The most basic goods are up even more. Inflation for food and non-alcoholic drinks was at 13.1 percent in August, up from 12.7 percent. Milk, cheese and eggs saw the biggest increases as shops tried to boost profits by raising the cost of essentials.

The government’s preferred CPI index is at 9.9 percent, down a tiny 0.2 percent. The fall is largely due to cheaper petrol prices. It doesn’t mean, even on this index, that prices are now going down. It simply indicates they are going up very slightly less slowly.

Behind the drab statistics is a ferocious assault on workers’ living standards. On Wednesday other statistics said pay had risen by 5.2 percent in the three months to July. So in real terms that means the average worker has seen their pay fall by over 7 percent. If you are paid £500 a week, effectively your wage is now £35 a week less.

If you don’t fight to recover it, it’s gone and will be lost whatever happens to inflation in the future.

Liz Truss claims the £2,500 limit on average energy bills, announced last week, will take five percentage points off inflation compared to what it could have been. Other analysts say it will make three percentage points difference.

But all the estimates expect inflation to remain above pay rises—unless there is a revolt by workers who strike to win more.

A big test is coming for big sections of workers in the public sector. They have been hit hardest by the wage squeeze. Their pay grew by 2 percent in the last year compared with 6 percent in the private sector.

Now firefighters, workers in schools, the NHS, local government and the civil service are all balloting or preparing to ballot on pay strikes. So are university workers. Workers at 26 further education colleges are set for ten days of strikes starting on Monday 26 September.

Millions more workers could join the strike wave. But that will happen only if there are massive campaigns to win the votes and to give activists control over the process.

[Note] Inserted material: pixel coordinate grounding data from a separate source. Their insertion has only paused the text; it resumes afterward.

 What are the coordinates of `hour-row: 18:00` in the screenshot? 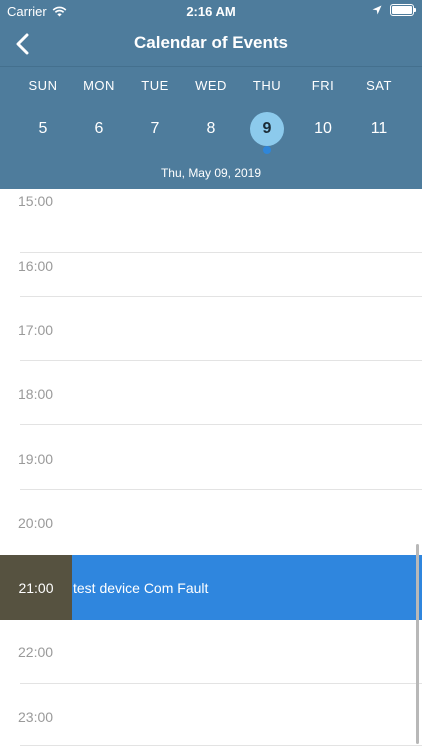 It's located at (211, 393).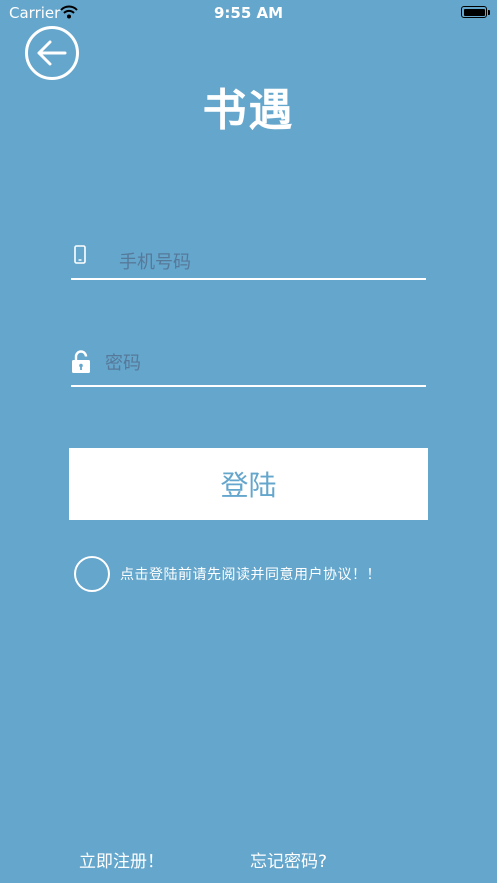 Image resolution: width=497 pixels, height=883 pixels. Describe the element at coordinates (81, 362) in the screenshot. I see `lock-icon` at that location.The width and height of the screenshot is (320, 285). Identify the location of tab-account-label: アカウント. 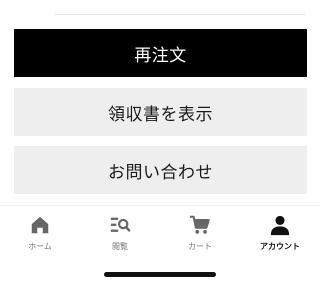
(280, 246).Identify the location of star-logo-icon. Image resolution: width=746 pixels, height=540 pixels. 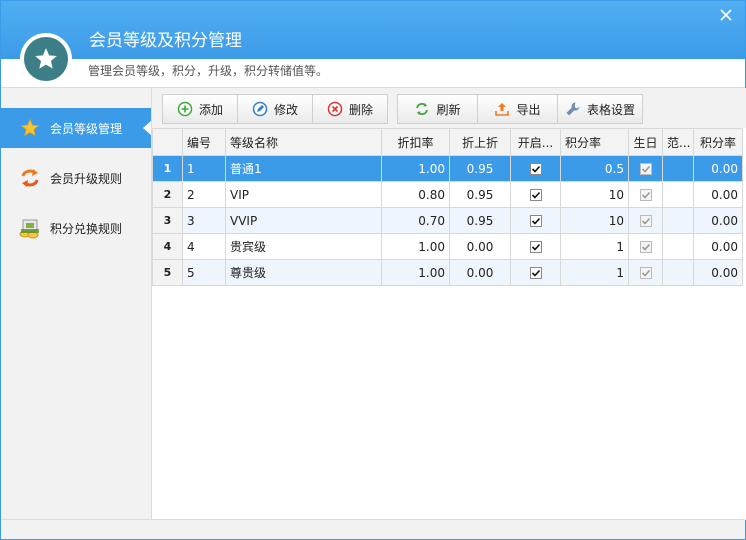
(46, 59). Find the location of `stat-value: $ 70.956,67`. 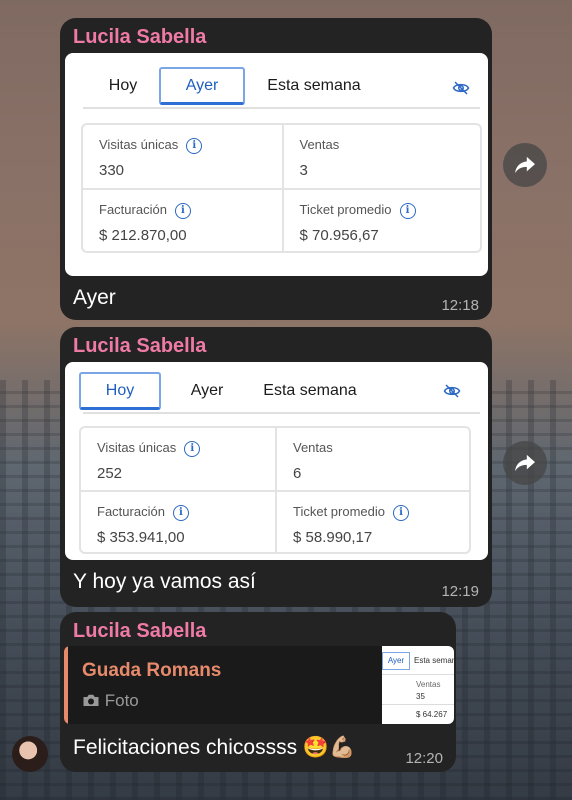

stat-value: $ 70.956,67 is located at coordinates (339, 236).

TUC union federation general secretary Frances O’Grady said, “As the cost of living crisis intensifies, millions of families don’t know how they will make ends meet this winter. The new prime minister must get pay rising. Boosting the minimum wage and giving public sector workers a decent pay rise would be a good start.”

But the government will do nothing unless it faces mass opposition. A good start would be for the RMT and CWU unions to escalate and coordinate the rail and Royal Mail strikes, so they strike on the same day. That could be a focus for every worker.

NHS crisis causes long-term sickness

New figures also confirm the toll of the NHS crisis. The number of workers hit by long-term sickness reached a record high of 2.5 million in July.

More than 150,000 workers joined the list of people with persistent ill-health in just two months.

Almost 400,000 have stopped looking for work because of long-term health problems since early 2020. That’s partly about the way the Tories let Covid run unchecked, and partly about the NHS crisis which causes huge backlogs of untreated people.

The group most affected is workers aged between 50 and 64.